# Hello im new and need some help



## coolchicka (Jan 5, 2010)

Hello all im new I had a cocoon in my bedroom and it hatched and they were mantis's! I moved the cocoon to a 10 gallon aquarium so they could hatch the rest of the way. But the thing is its winter! And I cant find any little bugs anywere to feed them. A lot of them ate each other probally cause theres only like 10 now. I seperated them. used potting soil for their dirt used a wet cotton ball for the water... But the food is a problem... I bought pinhead crickets but they look too big I dont want them to die please help! : (


----------



## coolchicka (Jan 5, 2010)

Here is one of the little mantis babies

http://s571.photobucket.com/albums/ss154/x...=DSCF2014-1.jpg


----------



## hibiscusmile (Jan 5, 2010)

The soil is not necessary at all, and maybe the pet store has some fruit flies u can get, Maybe u can find someone near u who has some too, check the pet stores free want ad sections, some of them have post a lot of people use. Other than that u can try express shipping and hope they get to u in time, make sure u mist them a couple times a day with warm water, but I would take and put them in something smaller and clean out the dirt from your aquarium and put in soem moss and sticks instead.

Sorry, I forgot to welcome you with all the questions u had! welcome from OHIO!


----------



## Rick (Jan 5, 2010)

Welcome. Sounds like you need fruit flies. Plenty of places sell them. Do a search online.


----------



## Katnapper (Jan 5, 2010)

Hello and welcome to the forum, glad to have you here. What Rebecca and Rick said above is good advice.  Neither soil or cotton balls are of any use and will not help. The soil will make things messy when you mist. To give them water, mist with a regular spray bottle filled with water daily. Like Rebecca said, I'd take the soil out, clean the tank, and line the bottom with paper towel.

Your L1 (code for first instar, how old they are at hatching) nymphs need fruit flies. You need to get them in a hurry, or all will eat each other or die. Local PetCo's sell them (not best choice for quality, but good if you're in a pinch and need them fast). Otherwise Google "Buy Fruit Flies" and you can order them online at many places, like Rick said.
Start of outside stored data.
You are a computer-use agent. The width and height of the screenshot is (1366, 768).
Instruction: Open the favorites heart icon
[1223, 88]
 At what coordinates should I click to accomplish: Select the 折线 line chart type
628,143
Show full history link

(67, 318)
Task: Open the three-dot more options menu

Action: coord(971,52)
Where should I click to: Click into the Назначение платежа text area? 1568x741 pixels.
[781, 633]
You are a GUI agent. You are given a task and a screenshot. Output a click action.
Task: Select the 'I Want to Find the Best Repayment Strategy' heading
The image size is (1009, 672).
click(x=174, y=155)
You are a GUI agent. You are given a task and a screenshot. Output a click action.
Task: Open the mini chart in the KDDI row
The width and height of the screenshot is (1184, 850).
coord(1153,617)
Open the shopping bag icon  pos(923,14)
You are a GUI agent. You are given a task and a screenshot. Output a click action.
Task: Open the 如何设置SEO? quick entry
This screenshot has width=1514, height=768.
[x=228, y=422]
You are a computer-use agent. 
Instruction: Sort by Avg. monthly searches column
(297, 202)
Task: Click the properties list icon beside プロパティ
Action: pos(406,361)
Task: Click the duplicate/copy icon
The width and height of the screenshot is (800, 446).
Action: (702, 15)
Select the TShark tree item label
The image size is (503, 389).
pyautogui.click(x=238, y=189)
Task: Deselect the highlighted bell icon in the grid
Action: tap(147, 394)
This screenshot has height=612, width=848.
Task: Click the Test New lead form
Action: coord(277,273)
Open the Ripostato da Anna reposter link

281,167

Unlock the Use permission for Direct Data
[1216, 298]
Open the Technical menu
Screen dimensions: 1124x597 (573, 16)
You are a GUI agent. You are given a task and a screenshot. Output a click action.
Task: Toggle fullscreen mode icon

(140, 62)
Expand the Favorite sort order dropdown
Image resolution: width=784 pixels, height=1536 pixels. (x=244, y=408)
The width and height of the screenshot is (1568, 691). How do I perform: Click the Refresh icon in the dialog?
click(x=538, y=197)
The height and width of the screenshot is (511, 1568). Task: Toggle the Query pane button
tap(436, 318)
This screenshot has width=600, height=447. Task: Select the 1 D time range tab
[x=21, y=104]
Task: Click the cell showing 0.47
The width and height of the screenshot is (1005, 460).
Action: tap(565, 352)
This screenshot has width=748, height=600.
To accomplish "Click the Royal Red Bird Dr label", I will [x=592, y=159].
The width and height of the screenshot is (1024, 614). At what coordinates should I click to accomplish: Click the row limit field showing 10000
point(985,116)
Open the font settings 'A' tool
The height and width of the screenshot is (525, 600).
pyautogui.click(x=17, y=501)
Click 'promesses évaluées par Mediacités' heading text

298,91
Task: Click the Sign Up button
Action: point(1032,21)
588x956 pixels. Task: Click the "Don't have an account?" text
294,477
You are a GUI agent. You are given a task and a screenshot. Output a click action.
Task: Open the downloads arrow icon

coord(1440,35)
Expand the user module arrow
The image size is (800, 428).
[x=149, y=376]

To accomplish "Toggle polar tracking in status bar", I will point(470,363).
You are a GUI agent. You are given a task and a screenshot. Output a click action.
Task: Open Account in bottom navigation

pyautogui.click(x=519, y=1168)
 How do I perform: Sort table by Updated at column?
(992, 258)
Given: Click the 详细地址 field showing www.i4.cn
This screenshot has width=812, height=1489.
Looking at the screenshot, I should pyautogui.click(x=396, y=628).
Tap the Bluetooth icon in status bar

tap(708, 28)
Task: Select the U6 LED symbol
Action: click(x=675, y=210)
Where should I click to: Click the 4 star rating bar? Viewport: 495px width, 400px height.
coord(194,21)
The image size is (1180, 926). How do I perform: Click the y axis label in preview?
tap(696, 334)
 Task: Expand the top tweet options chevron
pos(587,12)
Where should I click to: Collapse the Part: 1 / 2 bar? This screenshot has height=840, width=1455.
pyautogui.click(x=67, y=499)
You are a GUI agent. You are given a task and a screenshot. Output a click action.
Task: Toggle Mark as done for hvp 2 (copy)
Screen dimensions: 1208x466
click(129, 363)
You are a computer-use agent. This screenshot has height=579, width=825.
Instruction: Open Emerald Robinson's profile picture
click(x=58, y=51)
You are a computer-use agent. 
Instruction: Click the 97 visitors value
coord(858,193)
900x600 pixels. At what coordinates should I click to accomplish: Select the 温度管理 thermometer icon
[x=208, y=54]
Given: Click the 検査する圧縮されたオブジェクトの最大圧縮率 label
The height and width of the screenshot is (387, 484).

You do have a screen lid on the top of your aquarium for ventilation, right? They need ventilation. Otherwise, and eventually anyways, you'll need to separate the nymphs or they will eat each other... even with plenty of food available. Look in the Housing section for some tips of what people keep their mantids in. After getting some fruit flies, reading through past threads in the forum is one of the best ways to learn about keeping your new little babies. And if you get stuck, you can always ask.  Best of luck to you and your little ones, and again, welcome!


----------



## coolchicka (Jan 5, 2010)

The nearest petco is 50 miles: ( Will they eat meat until I can get some fruit flies? Can I cut a cricket in half and maby they will eat it? Wax worms anything? If I dig in the ground could I find small worms they will eat? I dont get my paycheck until tomorrow I was not at all prepaired for this. : (

How long can they go without food? I would have never bought the cocoon inside if I would have known what was inside: ( I love praying mantis's but never saw their cocoons. Can I force feed them something? I am worried for them and if they die ill feel like a stupid fool! : (


----------



## hibiscusmile (Jan 5, 2010)

Don't feel stupic, it happens all the time. you can try cutting crickets up into small pieces and sticking on toothpick, or worms anything will work, if they have been eating each other u prob have a day or two before they get weak, if u leave them together, they will eat each other, which if nothing else is available, then u will at least would of saved some of them till u get food. Also don't know where u r located, but if u go express I could get u some by tomorrow if u hurry before the post is over for the day, can't promise, but all depends where u r cause the weather is real bad here, but may be worth a try.


----------



## coolchicka (Jan 5, 2010)

Looks like im making the 50 miles trip to save these guys. Im seperating them right now before I leave to get these fruitflies. So what do i use for water then if i dont wet a cottonball? Right now Im seperating them all in little plastic cups temporary with plastic for the lid with a bunch of little holes punched in it so they can breath. Im going to need your help on here Ive never raised these things and have no choice sense its too cold outside to let them go.


----------



## hibiscusmile (Jan 5, 2010)

Use a water sprayer bottle with a fine mist, get some distilled water while u r out, and heat in micro wave and spray them with it, they will drink off the containers.


----------



## coolchicka (Jan 5, 2010)

whats the distilled water for?


----------



## coolchicka (Jan 5, 2010)

Does anyone on here from ohio wanna adpot a couple of them? So far I have gotten 20 live ones out of the aquarium and theres still more in there! They must be hiding then! I thought there was only like 10 or so!


----------



## Rick (Jan 5, 2010)

coolchicka said:


> whats the distilled water for?


So they can drink and have humidity. Get a cheap spray bottle and once a day lightly mist the inside of their enclosure. Don't overdue it though. You can use regular tapwater but it will leave a residue on the cage.


----------



## coolchicka (Jan 5, 2010)

If I just mist the container then I will worry that they arn't getting enough water.


----------



## Katnapper (Jan 5, 2010)

I'd call the PetCo first, if you're going that route to get fruit flies right now, to make sure they have some in stock. Some don't or run out. Make sure you ask (if they do have them) if there are live flies in the cultures right now. Sometimes you find they just have pupae, and no live flies... or the flies are all dead.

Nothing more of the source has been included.